(Stored records)

----------------

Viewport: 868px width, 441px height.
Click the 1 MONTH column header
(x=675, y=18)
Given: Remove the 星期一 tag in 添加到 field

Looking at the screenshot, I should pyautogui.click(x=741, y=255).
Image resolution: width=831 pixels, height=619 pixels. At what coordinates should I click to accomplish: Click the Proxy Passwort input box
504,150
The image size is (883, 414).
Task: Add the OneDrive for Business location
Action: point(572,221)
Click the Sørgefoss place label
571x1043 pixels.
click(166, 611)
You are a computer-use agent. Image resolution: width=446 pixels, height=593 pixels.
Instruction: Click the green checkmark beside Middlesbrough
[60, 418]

----------------

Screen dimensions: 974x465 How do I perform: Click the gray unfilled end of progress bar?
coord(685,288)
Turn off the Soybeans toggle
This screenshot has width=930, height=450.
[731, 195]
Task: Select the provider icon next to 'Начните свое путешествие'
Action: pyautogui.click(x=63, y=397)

----------------

• [Directions]: Set down, from the entries above, exactly the lines from the one with "Viewport: 868px width, 441px height." up to and including the one with "You are a computer-use", and no other lines.

• [Exercise solution]:
Viewport: 868px width, 441px height.
Click the 1 MONTH column header
(x=675, y=18)
Given: Remove the 星期一 tag in 添加到 field

Looking at the screenshot, I should pyautogui.click(x=741, y=255).
Image resolution: width=831 pixels, height=619 pixels. At what coordinates should I click to accomplish: Click the Proxy Passwort input box
504,150
The image size is (883, 414).
Task: Add the OneDrive for Business location
Action: point(572,221)
Click the Sørgefoss place label
571x1043 pixels.
click(166, 611)
You are a computer-use agent. Image resolution: width=446 pixels, height=593 pixels.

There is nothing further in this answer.